Putting the finishing touches on his Powerpoint presentation: “Lewis: look at what you’d be missing!”, Mclaren’s CEO was keen to show there’s more to an F1 career than the things you’re hoping you’ll get out of the F1 career you’re having or that made you want to have it in the first place.
“In 5 years Lewis has won 17 races and a World Championship,” Whitmarsh eulogised.
And just look at the quality of twat you get to meet
“And to those who say there should have been more success I say that in the same period he can also thank his lucky stars BUPA were on hand when he suffered a nasty ankle strain playing squash and enjoyed some of the finest coffee our onsite Starbucks barista could pour whilst waiting for his physio.”
“Never mind our generous Aviva Life Assurance policy which means in the event of his death, Nicole would never have to work again. A positive benefit for absolutely everyone,” he added.

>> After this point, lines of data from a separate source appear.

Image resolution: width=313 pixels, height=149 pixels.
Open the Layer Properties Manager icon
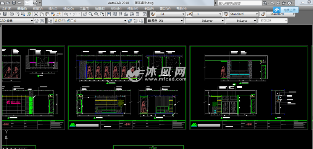pyautogui.click(x=50, y=21)
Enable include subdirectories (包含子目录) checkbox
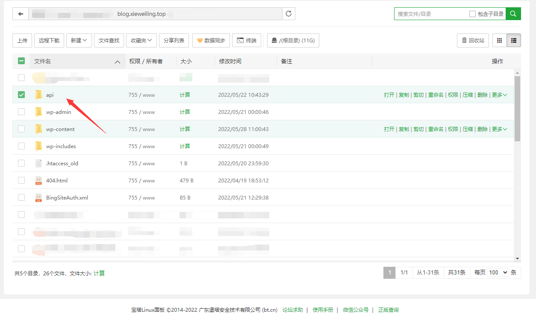This screenshot has width=536, height=319. [472, 14]
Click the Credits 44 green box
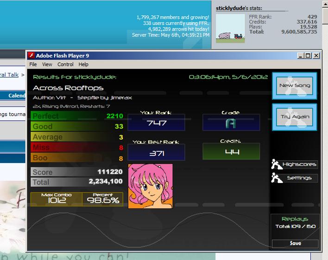Screen dimensions: 328x260 point(231,151)
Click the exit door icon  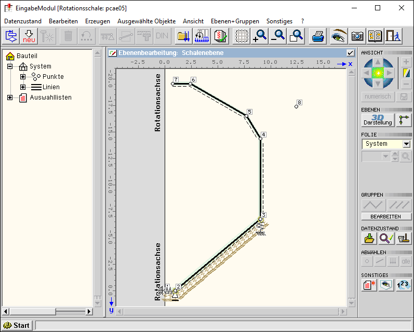tap(393, 36)
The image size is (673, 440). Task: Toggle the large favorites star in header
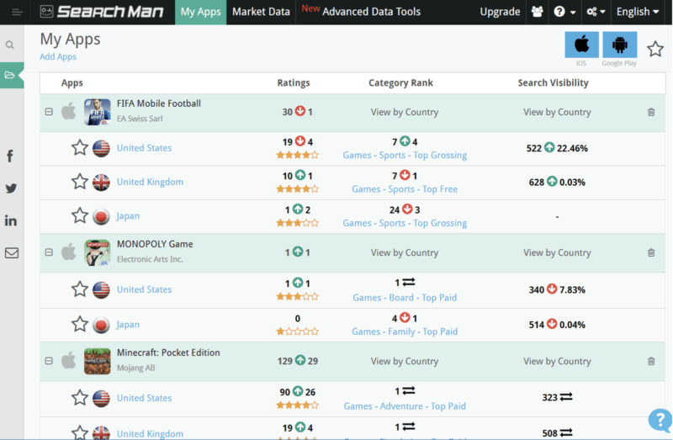pyautogui.click(x=655, y=48)
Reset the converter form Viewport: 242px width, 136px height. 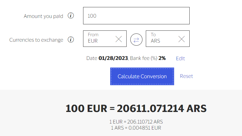coord(186,76)
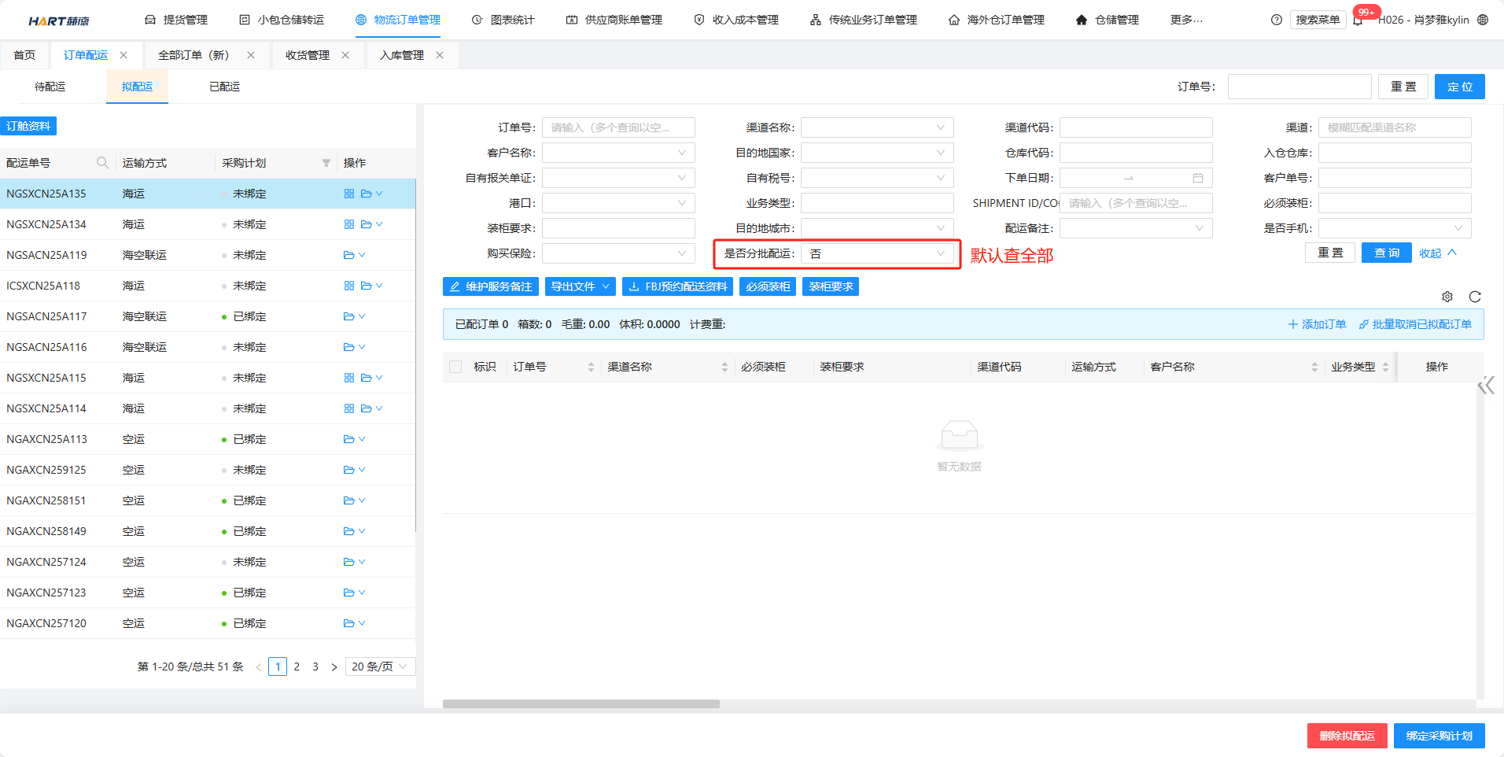Screen dimensions: 1504x757
Task: Switch to the 待配运 tab
Action: 50,87
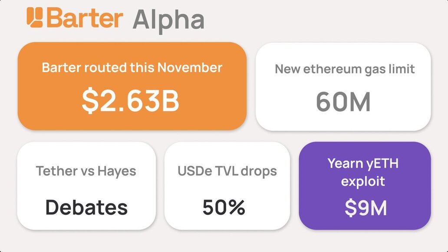Click the word "November" in the orange card
448x252 pixels.
click(190, 68)
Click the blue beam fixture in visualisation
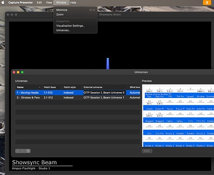The height and width of the screenshot is (175, 214). (x=107, y=63)
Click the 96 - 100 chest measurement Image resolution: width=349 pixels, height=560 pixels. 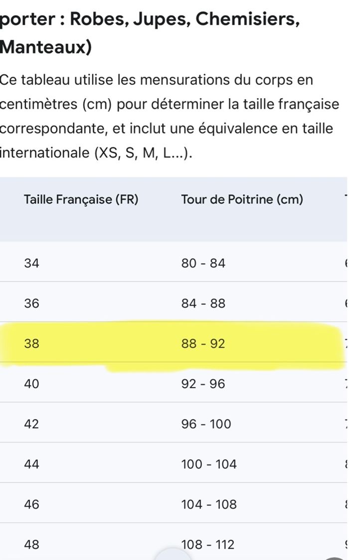[x=206, y=424]
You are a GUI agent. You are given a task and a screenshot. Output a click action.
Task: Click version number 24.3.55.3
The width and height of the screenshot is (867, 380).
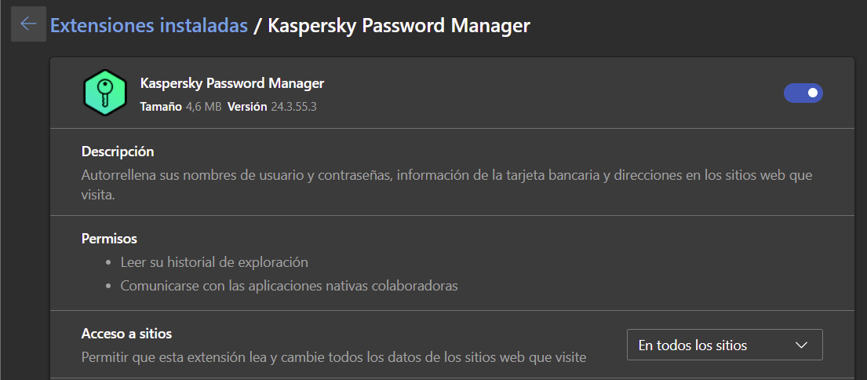(x=295, y=106)
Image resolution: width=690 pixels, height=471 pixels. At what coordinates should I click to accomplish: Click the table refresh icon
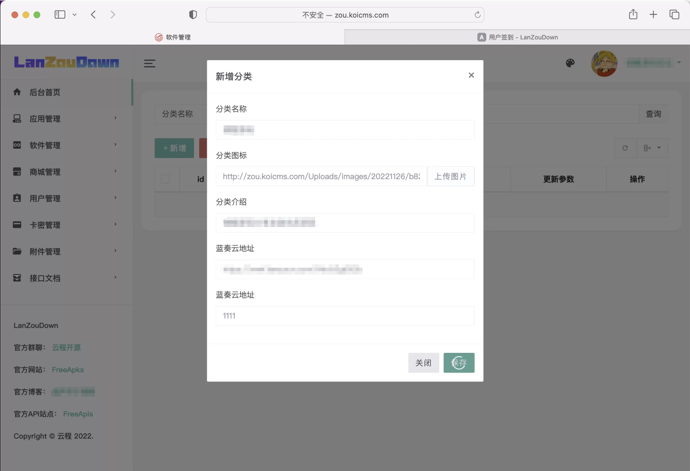[x=625, y=148]
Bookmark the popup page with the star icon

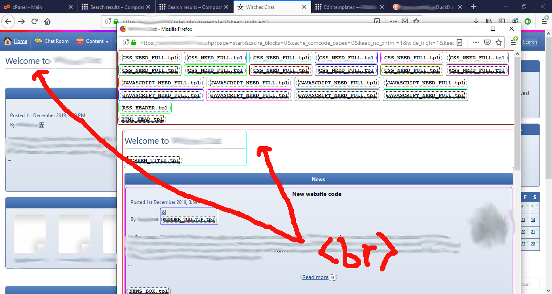[x=499, y=42]
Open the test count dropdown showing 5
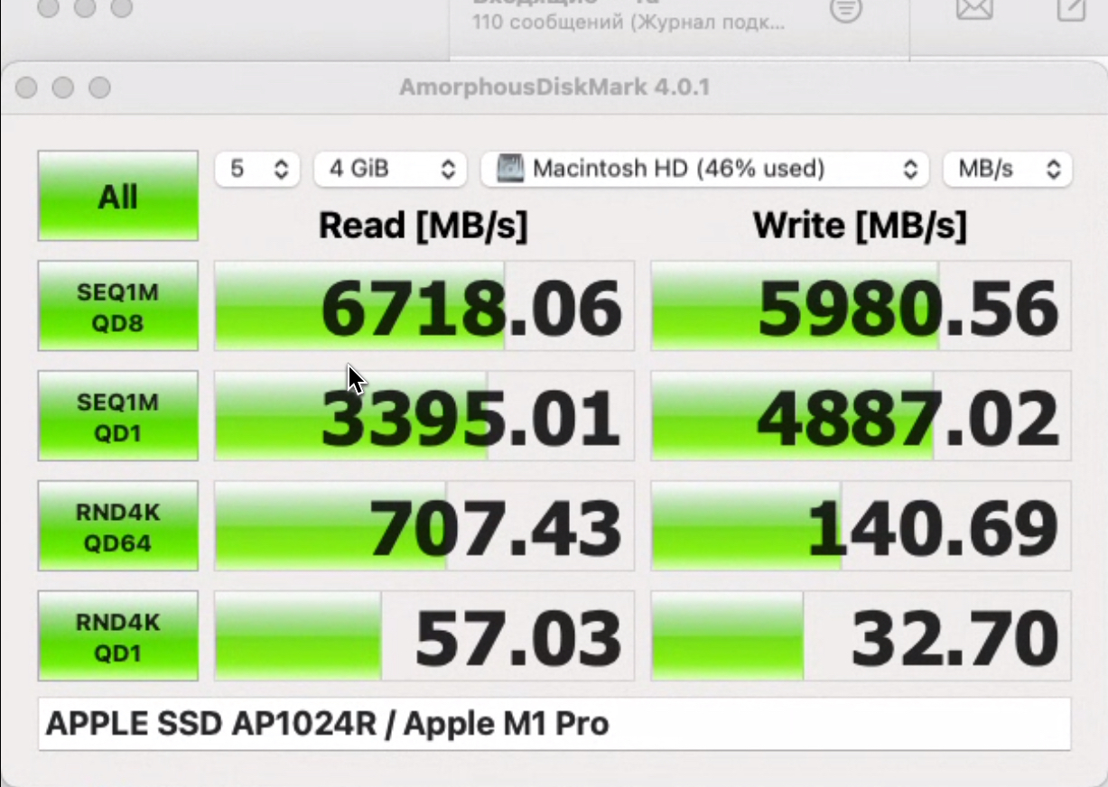The image size is (1108, 787). [257, 169]
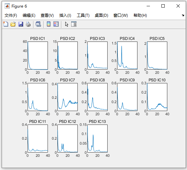Maximize the Figure 6 window

click(163, 6)
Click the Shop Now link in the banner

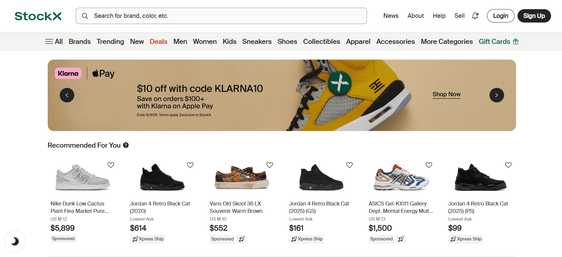[x=446, y=94]
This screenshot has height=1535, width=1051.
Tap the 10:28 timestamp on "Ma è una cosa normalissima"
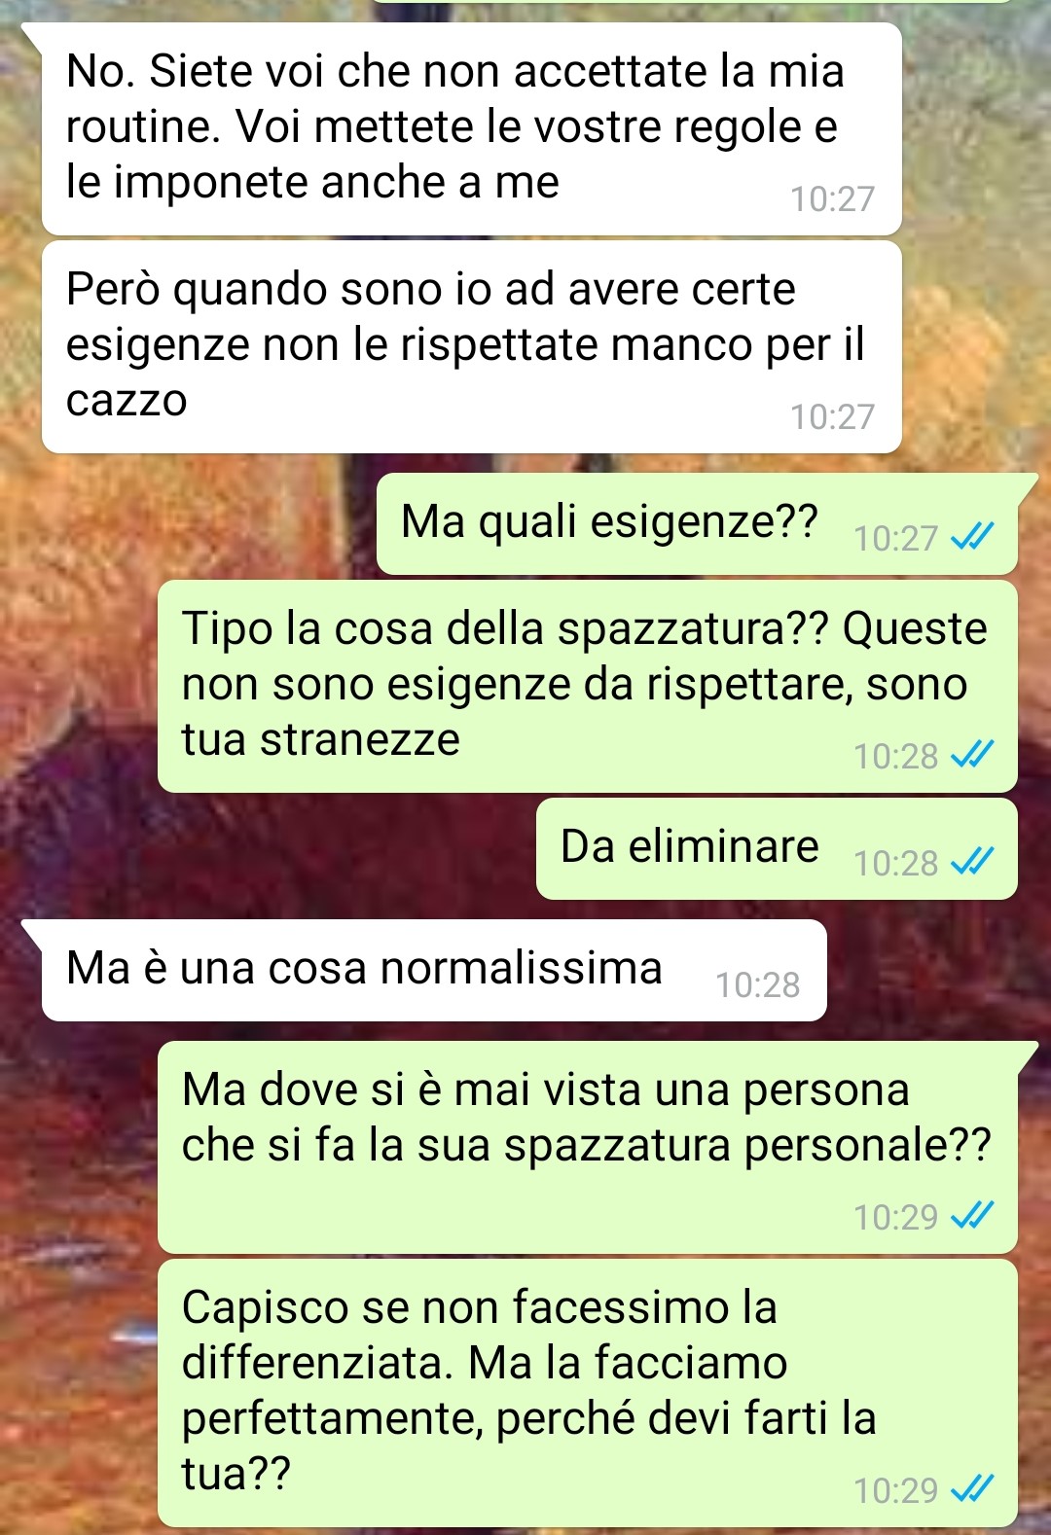click(x=758, y=985)
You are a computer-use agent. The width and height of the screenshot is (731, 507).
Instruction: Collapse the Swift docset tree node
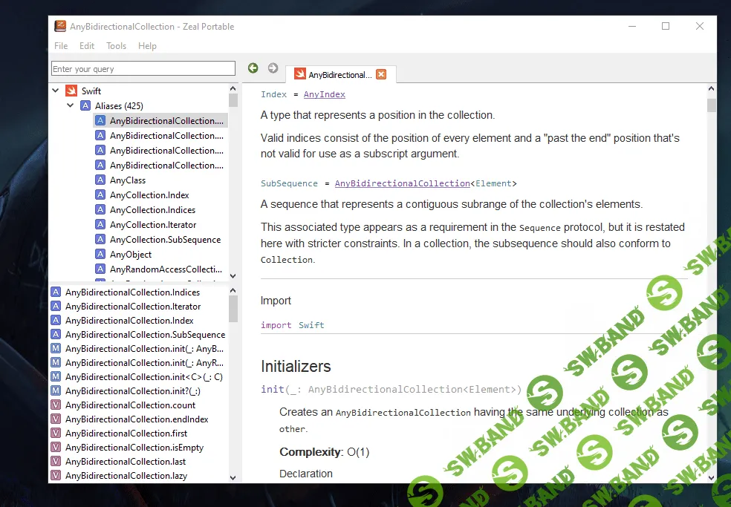click(x=56, y=91)
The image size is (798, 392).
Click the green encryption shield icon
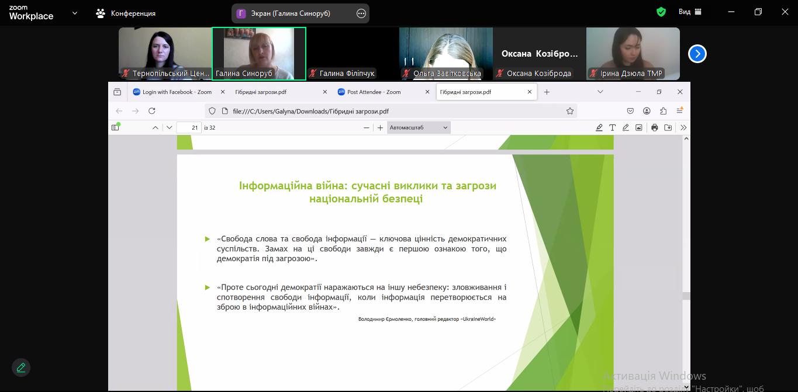click(661, 12)
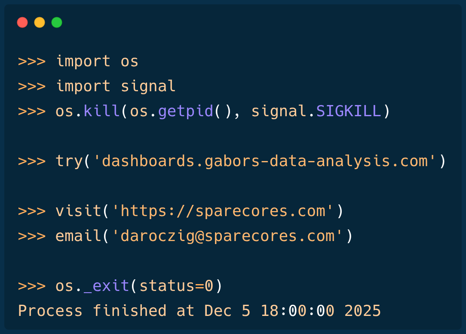Place cursor on the status=0 argument
The image size is (466, 334).
click(x=176, y=286)
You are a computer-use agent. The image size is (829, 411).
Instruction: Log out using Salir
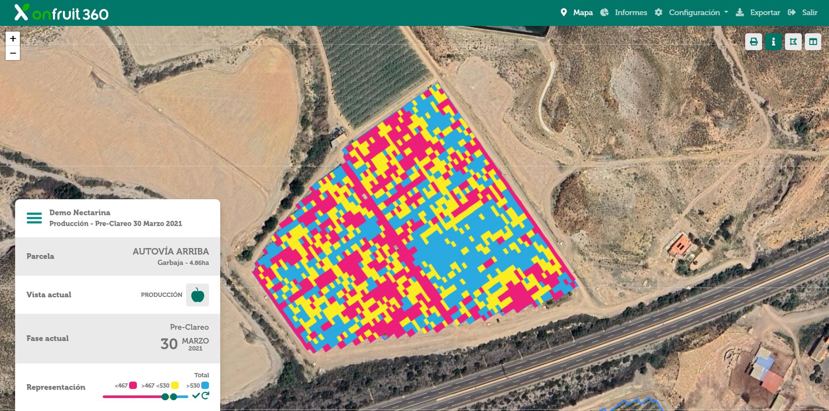803,13
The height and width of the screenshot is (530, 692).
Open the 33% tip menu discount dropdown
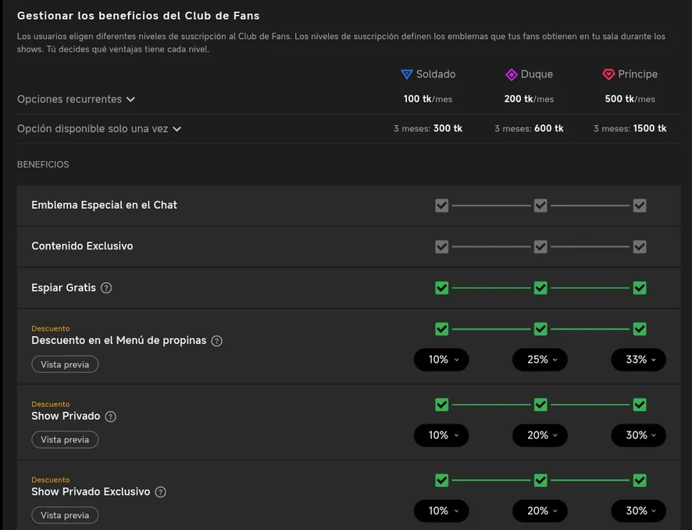coord(639,360)
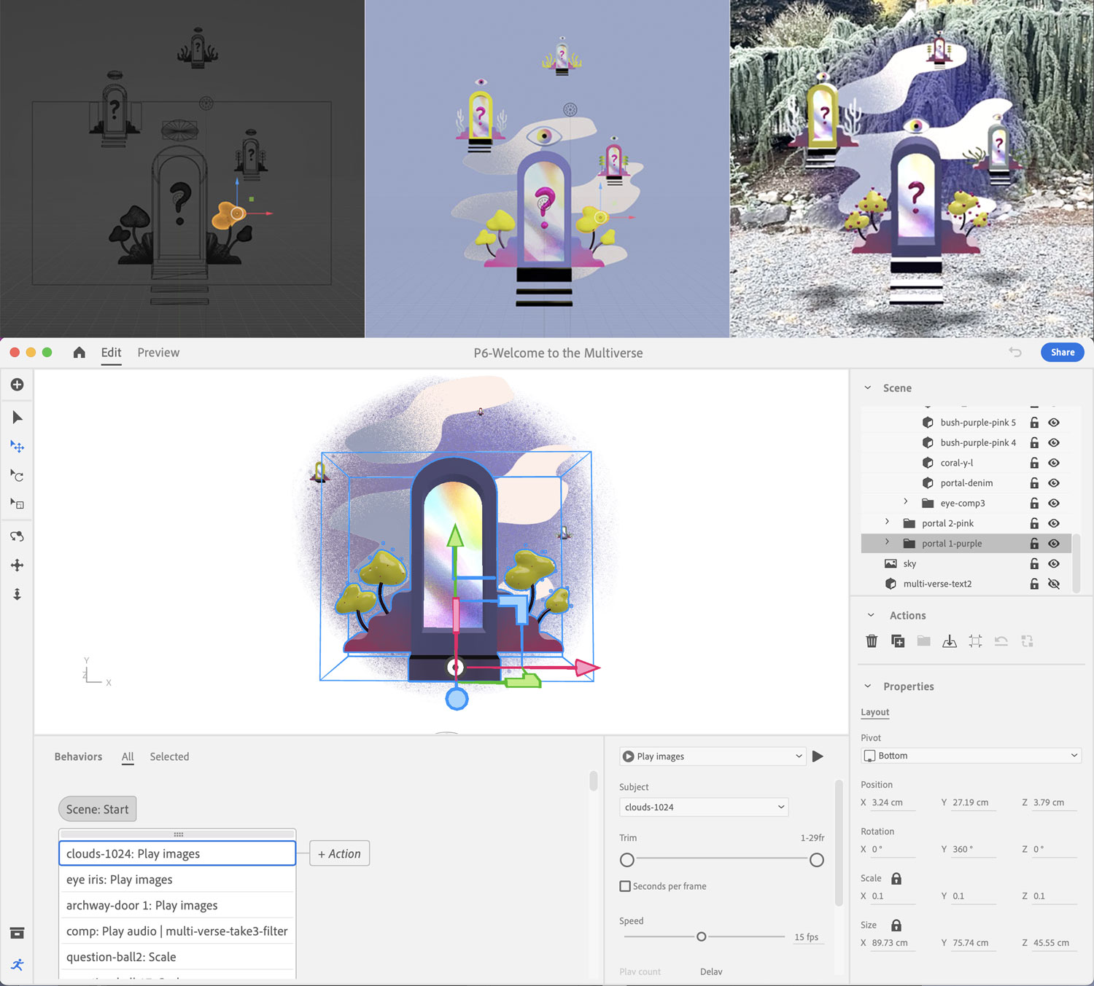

Hamilton, resplendent in Vodafone liveried overalls on billboards and TV commercials everywhere, is concerned his legacy as the first ever black World Formula 1 champion will instead be confused with that bloke who sold me this shit mobile contract in Carphone Warehouse.
Paddock pundit, Connor McKnacker said, “Lewis has to decide: do I want glory in perpetuity; World Championships and victory after victory or is Woking a more agreeable commute than Milton Keynes and Maranello?”
“And you have to admit, that is a very generous final salary pension scheme and the coffee served at the Technology Centre is delicious.”
“They even give away those really nice little amaretto biscuits wrapped in foil so; you know. It’s a tough decision,” he argued.